[Start of section]

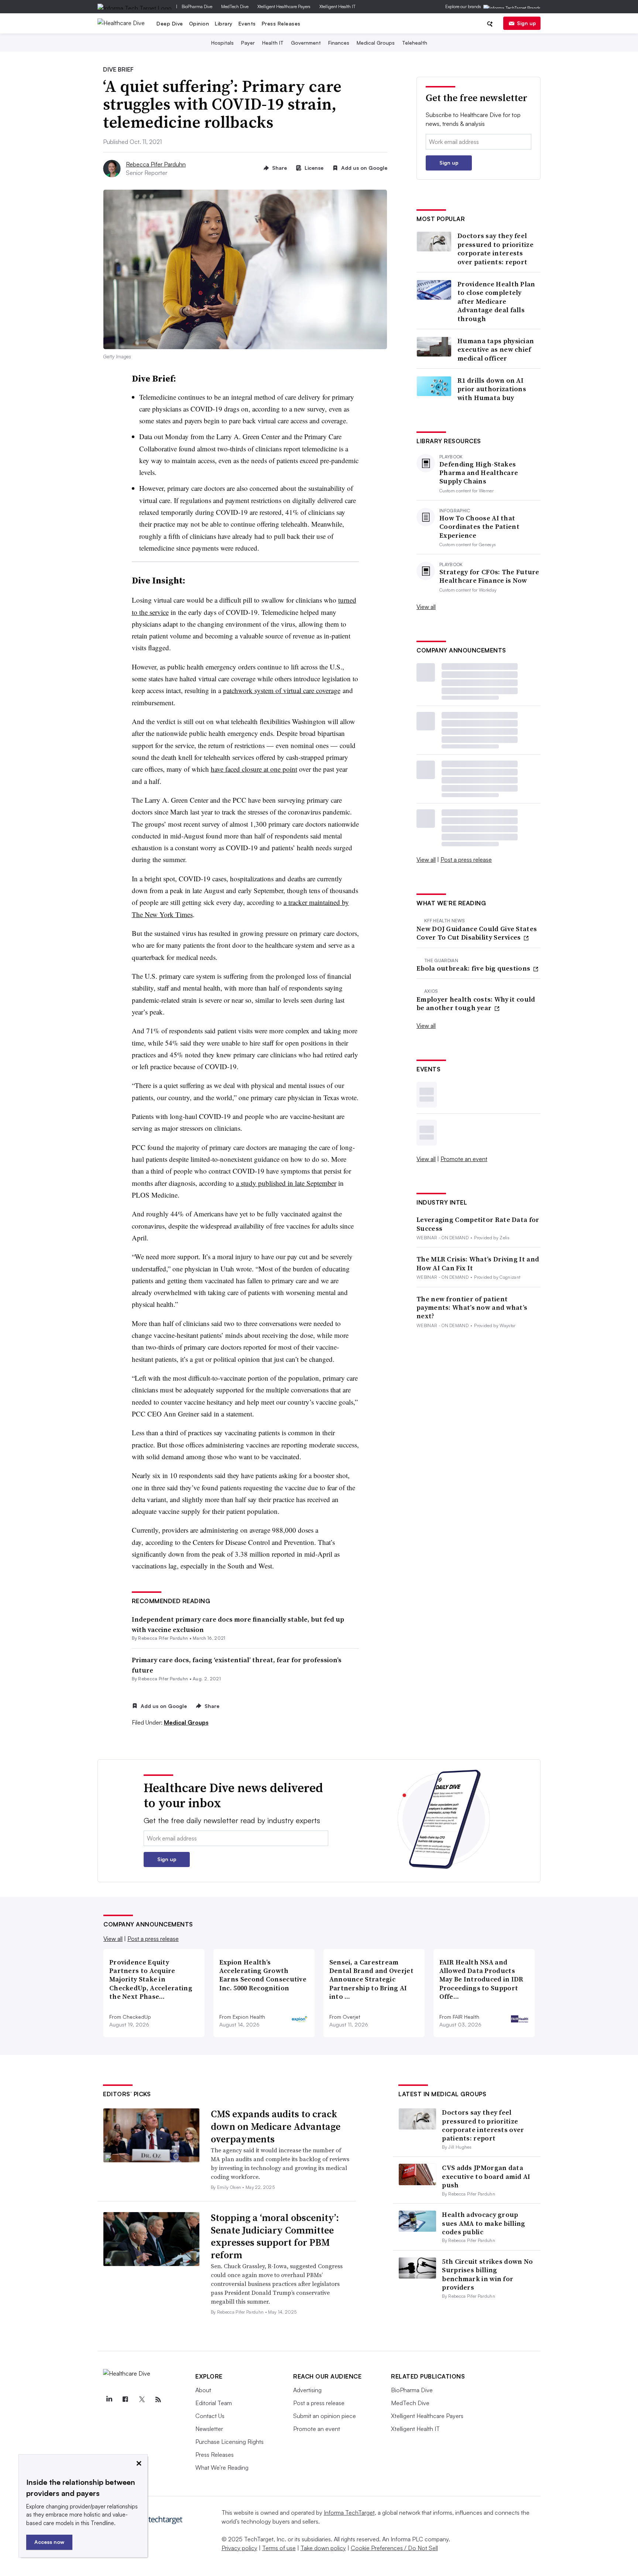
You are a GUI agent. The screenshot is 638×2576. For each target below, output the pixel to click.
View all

[End of section]
[Start of section]

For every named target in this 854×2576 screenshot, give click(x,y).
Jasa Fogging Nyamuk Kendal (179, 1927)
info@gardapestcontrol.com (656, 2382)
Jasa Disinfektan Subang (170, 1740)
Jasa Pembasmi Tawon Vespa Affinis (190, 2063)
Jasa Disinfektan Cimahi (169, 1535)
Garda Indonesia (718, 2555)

[End of section]

**How to complete this task**
Output exactly the lines of the material above from the one containing "For every named" up to and including the one containing "Garda Indonesia (718, 2555)".

**Exercise response**
For every named target in this 854×2576 screenshot, give click(x,y).
Jasa Fogging Nyamuk Kendal (179, 1927)
info@gardapestcontrol.com (656, 2382)
Jasa Disinfektan Subang (170, 1740)
Jasa Pembasmi Tawon Vespa Affinis (190, 2063)
Jasa Disinfektan Cimahi (169, 1535)
Garda Indonesia (718, 2555)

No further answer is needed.